NDP plan for school reopening gets failing grade: B.C. Liberals

THE BC Liberals are calling out Premier John Horgan and the NDP for failing to provide leadership and certainty for parents and teachers following the reveal of Wednesday’s outline of a plan for a return to schools in the fall.

“[Provincial Health Officer] Dr. Bonnie Henry and health officials are doing excellent work to ensure students and staff are safe, but NDP Education Minister Rob Fleming’s decision to download responsibility onto school districts is just creating more uncertainty for parents, students, and teachers,” said Dan Davies, BC Liberal Education Critic, on Wednesday. “We found out a few details today but school districts won’t be able to finalize actual plans until August 26 — that’s still only a week before classes are supposed to return. Normally we would agree with the Minister’s suggestion to ‘rely on our distance learning resources,’ except he slashed $12 million from Independent Distributed Learning school budgets earlier this year so I’m not sure what resources the Minister is referring to.”

The NDP guidelines will expand permissible “bubbles” to school cohorts of 60 for elementary schools and 120 people for high schools but with no guides to school districts on how to structure this. The BC Liberals said they are joining parents as well as the BC Teachers Federation who are saying the NDP’s plan needs more work.

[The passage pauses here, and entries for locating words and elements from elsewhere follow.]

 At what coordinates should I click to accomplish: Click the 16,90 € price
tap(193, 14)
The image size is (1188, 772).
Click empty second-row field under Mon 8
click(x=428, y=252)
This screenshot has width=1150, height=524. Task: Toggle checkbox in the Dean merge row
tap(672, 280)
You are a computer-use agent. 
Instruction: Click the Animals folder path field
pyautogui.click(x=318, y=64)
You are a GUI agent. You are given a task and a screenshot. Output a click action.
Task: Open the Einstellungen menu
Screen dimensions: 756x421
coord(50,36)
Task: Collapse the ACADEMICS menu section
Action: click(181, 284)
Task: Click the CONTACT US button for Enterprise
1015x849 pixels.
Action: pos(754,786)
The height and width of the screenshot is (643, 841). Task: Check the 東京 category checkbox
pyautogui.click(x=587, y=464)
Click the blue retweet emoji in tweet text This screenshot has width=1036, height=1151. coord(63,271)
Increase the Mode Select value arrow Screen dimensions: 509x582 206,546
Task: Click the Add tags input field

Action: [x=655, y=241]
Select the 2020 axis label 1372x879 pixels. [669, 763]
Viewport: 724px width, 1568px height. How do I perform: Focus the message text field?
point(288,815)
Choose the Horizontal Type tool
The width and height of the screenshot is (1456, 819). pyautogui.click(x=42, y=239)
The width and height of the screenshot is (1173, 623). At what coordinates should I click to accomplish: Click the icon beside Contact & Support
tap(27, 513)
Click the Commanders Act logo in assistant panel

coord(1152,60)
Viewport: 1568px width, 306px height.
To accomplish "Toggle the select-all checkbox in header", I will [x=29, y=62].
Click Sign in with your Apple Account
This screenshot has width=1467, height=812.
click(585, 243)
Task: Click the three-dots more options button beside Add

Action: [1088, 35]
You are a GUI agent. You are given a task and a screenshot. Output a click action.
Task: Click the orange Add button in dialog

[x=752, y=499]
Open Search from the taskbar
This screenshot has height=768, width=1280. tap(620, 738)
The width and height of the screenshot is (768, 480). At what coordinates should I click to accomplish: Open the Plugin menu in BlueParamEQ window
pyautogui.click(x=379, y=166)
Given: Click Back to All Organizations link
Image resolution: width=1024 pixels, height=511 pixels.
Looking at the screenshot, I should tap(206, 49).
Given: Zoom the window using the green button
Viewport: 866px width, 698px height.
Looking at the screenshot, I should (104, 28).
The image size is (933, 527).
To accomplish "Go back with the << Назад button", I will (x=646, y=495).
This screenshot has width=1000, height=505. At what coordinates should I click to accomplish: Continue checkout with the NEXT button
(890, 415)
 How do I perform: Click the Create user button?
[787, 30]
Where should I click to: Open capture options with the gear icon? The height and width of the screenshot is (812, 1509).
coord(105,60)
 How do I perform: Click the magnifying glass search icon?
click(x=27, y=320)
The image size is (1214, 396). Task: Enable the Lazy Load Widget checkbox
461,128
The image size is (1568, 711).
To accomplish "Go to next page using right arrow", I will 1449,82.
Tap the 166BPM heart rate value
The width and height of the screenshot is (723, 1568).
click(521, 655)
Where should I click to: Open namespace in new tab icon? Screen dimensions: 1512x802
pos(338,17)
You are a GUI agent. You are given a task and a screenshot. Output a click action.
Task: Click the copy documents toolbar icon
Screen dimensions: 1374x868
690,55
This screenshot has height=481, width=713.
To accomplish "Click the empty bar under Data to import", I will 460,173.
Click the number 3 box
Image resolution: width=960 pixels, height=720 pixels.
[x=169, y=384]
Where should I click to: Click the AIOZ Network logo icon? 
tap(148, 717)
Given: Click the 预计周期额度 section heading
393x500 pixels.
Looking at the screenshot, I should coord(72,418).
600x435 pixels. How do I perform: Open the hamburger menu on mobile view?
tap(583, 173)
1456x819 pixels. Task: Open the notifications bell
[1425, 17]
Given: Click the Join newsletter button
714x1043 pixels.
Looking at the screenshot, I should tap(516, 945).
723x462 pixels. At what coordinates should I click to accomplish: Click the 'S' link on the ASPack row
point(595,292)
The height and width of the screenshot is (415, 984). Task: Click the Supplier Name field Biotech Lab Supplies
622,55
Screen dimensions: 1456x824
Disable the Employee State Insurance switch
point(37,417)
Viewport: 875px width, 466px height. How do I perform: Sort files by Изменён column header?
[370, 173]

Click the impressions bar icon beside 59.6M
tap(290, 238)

“Parents won’t find out until a week before classes start what school will look like in their districts and that simply isn’t good enough. They expected clarity today and instead are left with more questions than answers,” added Davies. “Parents are already feeling incredible stress as they look to the fall and they’ll now spend August worrying about what kind of after-school care and child care they will need and whether they may have to stay home with their children.”

With many B.C. parents and teachers now worried about the safety and expectations of the upcoming school year, the NDP’s decision to slash funding for Independence Distance Learning in the middle of a pandemic proves further frustrating for many British Columbians, said the B.C. Liberals.